Reading text:
* * * * * * * * *

An incident is any unplanned event that causes a service disruption. Identifying and resolving incidents helps us improve: we’ll make Sourcegraph a higher quality product, we’ll improve the processes that lead to or around the incident, and we’ll reduce friction around identifying incidents in the future.
Some examples of incidents:
- sourcegraph.com is down or a critical feature is broken (e.g. sign-in, search, code intel).
- If sourcegraph.com is down for more than 5 minutes, a critical feature is down for more than 5 minutes, or we’re aware of a service degradation issue that >5 users have reported. If you’re unsure if the incident’s impact qualifies, ask @cs in Slack for advice.
- We have an issue (per our standard SLA definition) that impacts all/many self-hosted instances, all/many managed instances, or all/many Cloud/SaaS users
- There is a security issue with Sourcegraph (and if so, please also follow our security disclosure process).
- A Sourcegraph team member feels like an incident might be present, but isn’t certain or isn’t able to confirm on their own.
- We need to do critical proactive 1-to-many communication to all self-hosted customers (for example, making them aware of something they need to do in a certain upgrade like the prep needed before upgrading to 3.31) – over time, as we do more of this, we will likely create a separate process for this
Additionally, on big announcement days (funding, product launch, campaign launch, etc.), all incidents warrant more immediate attention from marketing so we can hold off on planned activities/be prepared to respond to issues. On these days, the person in marketing leading the announcement is responsible for looping #customer-support and engineering/product in ahead of time to ensure they are aware of planned activities. The person leading the announcement will work with #customer-support on the ad-hoc plan for incidents (which may involve on-call rotation).
Incidents can be identified by anyone (e.g. customers, Sourcegraph teammates) via incident.
Even incidents that might turn out to be false positives should be reported, to ensure that they are responded to and investigated with the same rigor as any incident, and that any lessons can be learnt.
The first Sourcegraph teammate (regardless of their role) that becomes aware of an incident, or suspects there may be an incident, is responsible for taking the following actions:
- If the incident was reported by someone outside of Sourcegraph, acknowledge that the incident is being handled.
- Start a new incident with the incident.
io Slack bot:
- set the description and severity from the modal in Slack
- this will create a new chatroom in Slack where all other communication should occur
- If you are not a member of product, engineering, or customer support, type the following into the Slack channel to page someone who can complete the rest of this list (otherwise proceed to the next step):
/genie alert we have an incident, please help for customer-support
- Identify folks to serve in the following roles (see how to identify folks to serve in incident lead and messenger roles
- Stay involved to help, or thank the incident lead and messenger and leave them to it
We currently have 2 severity levels for incidents that require this workflow and both of these levels are considered a severity 1 per our contractual SLAs, we just break them down a bit more for internal delineation:
- Critical - Issues causing very high impact to customers. Immediate response is required. Examples include a full outage, or a data breach.

* * * * * * * * *

Information provided:
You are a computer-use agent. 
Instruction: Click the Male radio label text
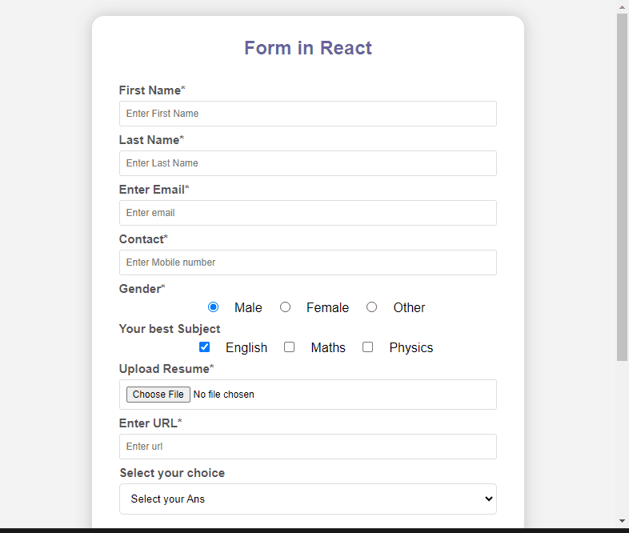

* * * * * * * * *

The request:
Continue the text on Sourcegraph's incident process, picking up right after its final line about the Critical severity level.

Exercise output:
- Major - Issues causing significant impact. Immediate response is usually required. We might have some workarounds that mitigate the impact on customers. Examples include an important sub-system failing.
Severity level 2 issues our contractual SLAs (aka, minor issues) should not use this workflow (these go through the usual support/feedback processes.
Every incident is an opportunity for us to make Sourcegraph a higher quality product and to improve the processes that lead to or around an incident. Even if an incident turns out to be a false positive, we value that it was identified.
The incident lead is responsible for resolving the incident as quickly and safely as possible. They are the DRI coordinating the incident, tasked with driving it to resolution and keeping others informed (if it’s a non-customer-impact issue) or coordinating with the messenger on communication (for customer-impact issues).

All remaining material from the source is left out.